Namely: target does not need to exist at all and can be replaced by level only, max|min as return value respectively or in some other way, level can be decremented with every found minimum to leave out target, nodes is really clunky way to mark - not found, simply put, if there is k elements in the BST, trere must be k-th minimum or maximum, so before even going into recursion, you can compare target with number of elements in the tree (updated in class variable on every insert/remove)


Adding suffix "Helper" to your methods is redundant with them being private, and it actually makes them bit more obscured.

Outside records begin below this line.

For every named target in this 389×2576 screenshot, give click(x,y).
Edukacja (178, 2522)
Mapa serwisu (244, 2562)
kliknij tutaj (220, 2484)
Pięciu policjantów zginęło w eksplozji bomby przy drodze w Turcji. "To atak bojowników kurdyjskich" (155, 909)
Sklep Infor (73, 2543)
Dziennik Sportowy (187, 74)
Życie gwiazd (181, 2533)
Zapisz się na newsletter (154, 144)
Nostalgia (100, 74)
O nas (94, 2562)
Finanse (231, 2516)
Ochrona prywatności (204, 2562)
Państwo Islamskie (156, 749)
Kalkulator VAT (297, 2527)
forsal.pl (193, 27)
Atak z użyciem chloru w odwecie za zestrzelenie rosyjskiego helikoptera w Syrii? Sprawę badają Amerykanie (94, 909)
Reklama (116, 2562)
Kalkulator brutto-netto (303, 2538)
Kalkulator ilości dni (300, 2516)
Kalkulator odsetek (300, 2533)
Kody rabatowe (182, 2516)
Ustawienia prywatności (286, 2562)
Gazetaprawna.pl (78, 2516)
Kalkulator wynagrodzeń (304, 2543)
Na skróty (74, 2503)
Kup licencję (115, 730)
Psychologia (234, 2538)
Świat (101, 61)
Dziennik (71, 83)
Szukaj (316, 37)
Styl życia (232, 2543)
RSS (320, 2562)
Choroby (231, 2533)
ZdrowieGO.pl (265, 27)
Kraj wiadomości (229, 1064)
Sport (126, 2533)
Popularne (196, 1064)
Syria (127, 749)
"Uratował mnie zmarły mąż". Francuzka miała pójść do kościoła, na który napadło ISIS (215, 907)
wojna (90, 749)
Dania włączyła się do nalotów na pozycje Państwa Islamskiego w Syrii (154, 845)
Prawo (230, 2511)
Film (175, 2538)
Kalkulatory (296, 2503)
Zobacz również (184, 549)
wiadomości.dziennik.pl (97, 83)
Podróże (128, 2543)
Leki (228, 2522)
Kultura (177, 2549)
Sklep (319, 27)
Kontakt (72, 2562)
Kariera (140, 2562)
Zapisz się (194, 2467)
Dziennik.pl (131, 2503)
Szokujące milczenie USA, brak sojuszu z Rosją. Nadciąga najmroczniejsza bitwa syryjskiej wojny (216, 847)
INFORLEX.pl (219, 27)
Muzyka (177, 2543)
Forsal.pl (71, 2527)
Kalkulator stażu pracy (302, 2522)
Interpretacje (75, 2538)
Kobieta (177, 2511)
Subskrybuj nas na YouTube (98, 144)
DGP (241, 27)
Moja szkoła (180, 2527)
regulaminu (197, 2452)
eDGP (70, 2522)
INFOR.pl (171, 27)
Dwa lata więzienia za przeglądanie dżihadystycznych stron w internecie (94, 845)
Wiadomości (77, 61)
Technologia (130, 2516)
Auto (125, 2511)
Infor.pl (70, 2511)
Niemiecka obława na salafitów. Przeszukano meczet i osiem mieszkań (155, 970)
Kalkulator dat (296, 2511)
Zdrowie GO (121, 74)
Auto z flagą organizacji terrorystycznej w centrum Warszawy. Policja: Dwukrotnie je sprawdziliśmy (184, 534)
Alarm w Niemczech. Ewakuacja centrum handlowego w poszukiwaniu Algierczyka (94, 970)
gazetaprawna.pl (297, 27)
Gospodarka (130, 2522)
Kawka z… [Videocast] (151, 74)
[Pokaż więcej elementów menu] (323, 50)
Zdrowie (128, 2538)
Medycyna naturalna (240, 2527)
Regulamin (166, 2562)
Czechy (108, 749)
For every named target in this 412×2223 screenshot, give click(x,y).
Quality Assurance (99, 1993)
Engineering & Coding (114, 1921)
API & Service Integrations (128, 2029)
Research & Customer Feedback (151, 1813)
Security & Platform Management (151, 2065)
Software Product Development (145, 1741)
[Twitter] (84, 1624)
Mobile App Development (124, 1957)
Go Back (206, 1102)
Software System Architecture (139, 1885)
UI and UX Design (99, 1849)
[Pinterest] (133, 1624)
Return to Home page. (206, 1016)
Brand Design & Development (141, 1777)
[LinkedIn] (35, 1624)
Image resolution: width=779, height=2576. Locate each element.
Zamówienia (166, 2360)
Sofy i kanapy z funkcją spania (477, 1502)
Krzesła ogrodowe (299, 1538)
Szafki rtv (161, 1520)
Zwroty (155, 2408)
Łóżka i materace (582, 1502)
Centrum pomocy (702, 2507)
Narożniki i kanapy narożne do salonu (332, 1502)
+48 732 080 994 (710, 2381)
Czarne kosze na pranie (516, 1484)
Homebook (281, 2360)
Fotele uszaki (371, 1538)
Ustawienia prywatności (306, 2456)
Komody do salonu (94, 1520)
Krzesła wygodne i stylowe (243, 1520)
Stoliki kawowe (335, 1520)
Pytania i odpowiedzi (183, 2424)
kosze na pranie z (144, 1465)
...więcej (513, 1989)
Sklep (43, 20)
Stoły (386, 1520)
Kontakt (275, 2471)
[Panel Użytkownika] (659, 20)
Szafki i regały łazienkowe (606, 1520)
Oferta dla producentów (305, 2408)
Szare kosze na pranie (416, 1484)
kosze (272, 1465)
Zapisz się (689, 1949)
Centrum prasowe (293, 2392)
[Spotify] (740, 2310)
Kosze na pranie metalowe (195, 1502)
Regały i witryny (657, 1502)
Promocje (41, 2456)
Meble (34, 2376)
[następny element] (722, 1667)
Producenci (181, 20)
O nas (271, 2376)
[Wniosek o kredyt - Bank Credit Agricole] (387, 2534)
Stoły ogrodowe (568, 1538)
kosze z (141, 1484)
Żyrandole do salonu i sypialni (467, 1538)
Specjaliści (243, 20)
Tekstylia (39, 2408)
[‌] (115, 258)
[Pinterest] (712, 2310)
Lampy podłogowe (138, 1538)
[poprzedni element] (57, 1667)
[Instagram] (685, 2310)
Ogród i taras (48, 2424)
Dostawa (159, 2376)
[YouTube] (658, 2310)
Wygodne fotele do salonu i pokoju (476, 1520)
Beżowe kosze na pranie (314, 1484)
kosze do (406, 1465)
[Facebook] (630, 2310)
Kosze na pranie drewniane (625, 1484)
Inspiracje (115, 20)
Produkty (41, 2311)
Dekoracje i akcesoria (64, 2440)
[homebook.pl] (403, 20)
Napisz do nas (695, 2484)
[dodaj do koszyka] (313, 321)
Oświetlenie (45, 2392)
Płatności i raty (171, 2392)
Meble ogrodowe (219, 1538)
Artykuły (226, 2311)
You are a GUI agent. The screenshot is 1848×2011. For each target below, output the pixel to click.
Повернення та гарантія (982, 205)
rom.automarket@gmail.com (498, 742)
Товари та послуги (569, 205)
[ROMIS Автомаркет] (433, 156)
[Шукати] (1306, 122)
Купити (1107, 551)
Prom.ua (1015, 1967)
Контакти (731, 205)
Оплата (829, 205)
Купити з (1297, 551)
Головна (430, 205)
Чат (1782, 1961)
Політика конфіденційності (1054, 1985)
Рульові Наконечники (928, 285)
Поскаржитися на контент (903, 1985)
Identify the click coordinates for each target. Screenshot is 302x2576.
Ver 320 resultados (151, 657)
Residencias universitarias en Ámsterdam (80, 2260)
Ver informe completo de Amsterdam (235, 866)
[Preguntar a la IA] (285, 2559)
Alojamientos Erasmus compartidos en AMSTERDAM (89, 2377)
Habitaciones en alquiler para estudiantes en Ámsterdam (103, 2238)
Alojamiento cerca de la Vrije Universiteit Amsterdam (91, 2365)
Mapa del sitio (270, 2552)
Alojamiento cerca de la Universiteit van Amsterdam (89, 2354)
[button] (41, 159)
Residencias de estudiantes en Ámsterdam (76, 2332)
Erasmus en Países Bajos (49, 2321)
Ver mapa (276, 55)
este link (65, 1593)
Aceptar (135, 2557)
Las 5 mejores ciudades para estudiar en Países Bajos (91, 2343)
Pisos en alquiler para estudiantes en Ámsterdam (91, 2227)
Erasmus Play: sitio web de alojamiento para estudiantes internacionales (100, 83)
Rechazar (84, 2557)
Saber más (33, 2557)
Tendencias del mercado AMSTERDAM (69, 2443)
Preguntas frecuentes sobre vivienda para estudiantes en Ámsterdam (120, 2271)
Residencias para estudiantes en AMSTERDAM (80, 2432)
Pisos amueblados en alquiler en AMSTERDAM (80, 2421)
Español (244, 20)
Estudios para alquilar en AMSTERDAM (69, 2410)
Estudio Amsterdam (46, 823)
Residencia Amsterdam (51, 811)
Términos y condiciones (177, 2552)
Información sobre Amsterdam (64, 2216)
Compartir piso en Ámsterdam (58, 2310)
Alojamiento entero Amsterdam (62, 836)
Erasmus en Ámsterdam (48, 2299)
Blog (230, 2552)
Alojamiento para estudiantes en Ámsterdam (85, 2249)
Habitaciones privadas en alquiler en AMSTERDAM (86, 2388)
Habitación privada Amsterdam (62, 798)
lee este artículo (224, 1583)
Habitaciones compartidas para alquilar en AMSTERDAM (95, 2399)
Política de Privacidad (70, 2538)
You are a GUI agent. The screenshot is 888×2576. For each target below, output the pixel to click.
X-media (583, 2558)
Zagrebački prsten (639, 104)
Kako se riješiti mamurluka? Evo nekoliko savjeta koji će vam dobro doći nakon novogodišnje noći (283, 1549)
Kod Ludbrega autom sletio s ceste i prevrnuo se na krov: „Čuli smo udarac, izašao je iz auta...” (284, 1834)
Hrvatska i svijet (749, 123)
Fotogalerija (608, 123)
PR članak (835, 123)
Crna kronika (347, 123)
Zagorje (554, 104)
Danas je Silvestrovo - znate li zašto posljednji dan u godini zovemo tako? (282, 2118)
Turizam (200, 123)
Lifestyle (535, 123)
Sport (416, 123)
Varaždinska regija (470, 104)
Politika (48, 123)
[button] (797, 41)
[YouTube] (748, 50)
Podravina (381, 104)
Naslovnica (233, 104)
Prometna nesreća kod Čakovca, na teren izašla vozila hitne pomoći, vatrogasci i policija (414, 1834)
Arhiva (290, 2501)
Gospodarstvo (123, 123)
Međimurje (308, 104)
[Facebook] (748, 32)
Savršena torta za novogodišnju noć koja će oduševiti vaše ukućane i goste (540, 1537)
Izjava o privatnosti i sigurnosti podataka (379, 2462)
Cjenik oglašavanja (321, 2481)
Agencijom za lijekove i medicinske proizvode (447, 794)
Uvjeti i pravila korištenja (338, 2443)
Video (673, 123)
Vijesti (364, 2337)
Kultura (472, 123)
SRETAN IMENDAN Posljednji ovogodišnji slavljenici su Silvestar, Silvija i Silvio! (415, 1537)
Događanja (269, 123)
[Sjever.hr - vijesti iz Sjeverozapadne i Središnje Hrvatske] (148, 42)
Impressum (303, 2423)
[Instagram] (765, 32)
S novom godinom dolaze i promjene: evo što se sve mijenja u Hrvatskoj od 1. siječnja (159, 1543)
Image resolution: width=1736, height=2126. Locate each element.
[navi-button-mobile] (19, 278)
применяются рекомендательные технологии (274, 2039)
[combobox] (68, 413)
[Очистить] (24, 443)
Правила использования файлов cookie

Avoid using of one letter variable names. Exception would be some math problem where these variables are commented right before use, or indexes in loops.


It is common convention to have names of methods start with lower case letter, while upper case is for classes. this way, you should have kthMax. For class Bst or better, since it is abbreviation, BST or for clarity, since BST can be anything, BinarySearchTree.


It would be really complicated to work around level and isFound being returned. In this case, search state class seems to be a good idea.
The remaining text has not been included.